Murka is a timid little cat who lost a rear leg to Russian artillery fire in a frontline village in Donetsk. She still won’t allow herself to be petted by the Ukrainian soldiers who tended her wounds and saved her life. But as she is a stray and no longer able to hunt efficiently, she is dependent on them for food. And so Murka has become a ghostly, hopping presence on the margins of their field kitchen. The soldiers make sure she doesn’t go hungry.
Another cat, Dusia, was abandoned when her civilian owners fled the Russian advance and is now under the care of a fire support company of the frontline 41st Brigade.

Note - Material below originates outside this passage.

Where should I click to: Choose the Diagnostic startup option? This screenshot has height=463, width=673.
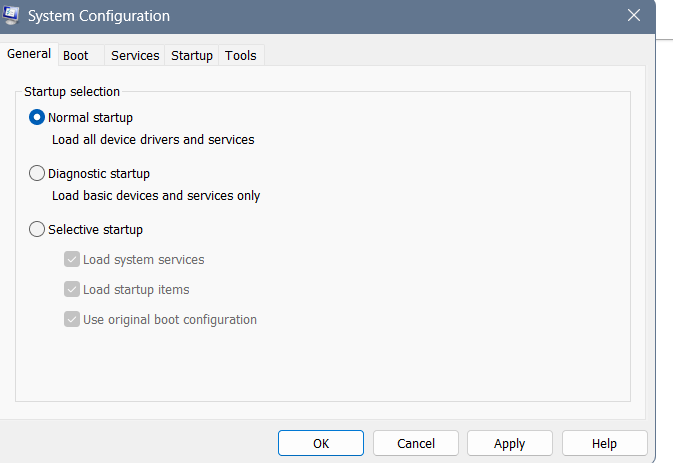point(38,173)
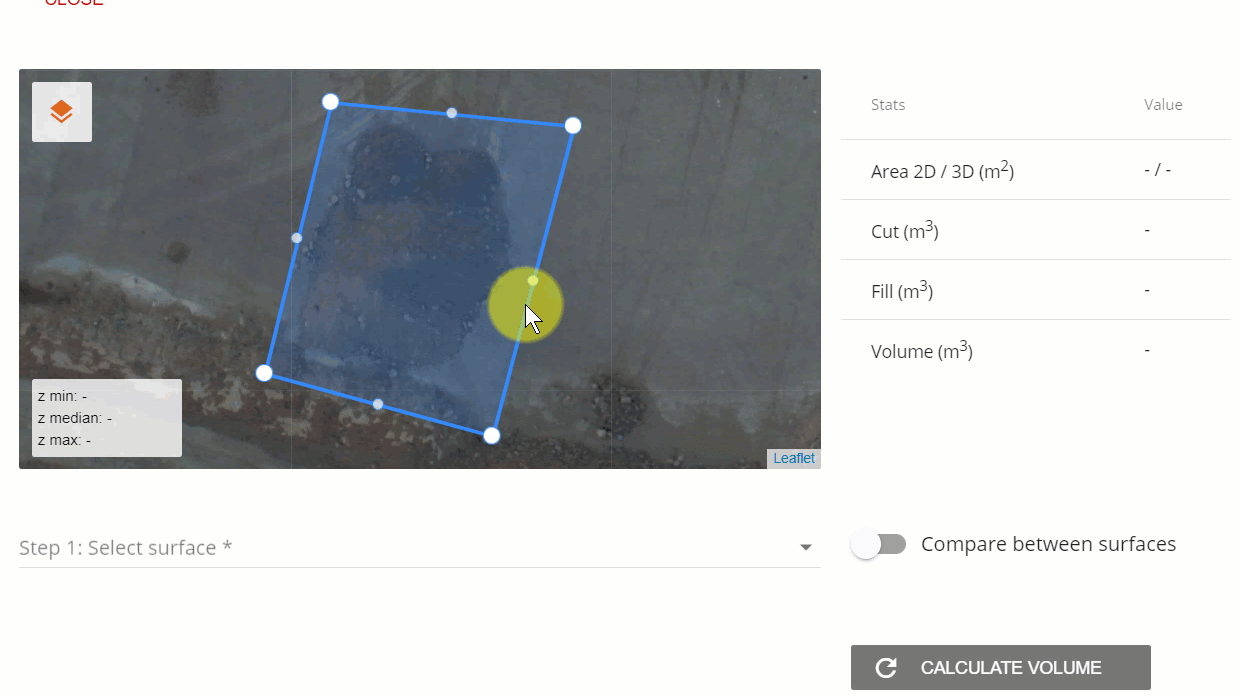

Meanwhile, a tabby called Pixel has a new home in a bunker she shares with doting artillerymen. Roman is an infantryman whose leg was shattered by machine gun fire in the summer fighting of 2022. We meet him in a psychological therapy unit at a military hospital in Kyiv. He tells a feline story from his own brigade.
‘A friend’s unit had a situation in which they forgot their cat,’ says Roman. ‘It happened during the usual chaos of rotation out of a forward position. But when they realised their mistake, they travelled 100 miles back to the same frontline location. It was actually something like a combat mission to retrieve their cat.’ He pauses to reflect on this extraordinary level of dedication. ‘Just to pick up a cat.’
I ask why his friend’s unit went to such trouble and risk. ‘Because the cat was by then a family member,’ Roman replies. In war, you don’t leave family members behind. Murka, Dusia, Pixel and thousands of other former domestic pets are emblematic of the shattered communities that now exist across large swathes of Ukraine. The legacy of Putin’s invasion in February 2022.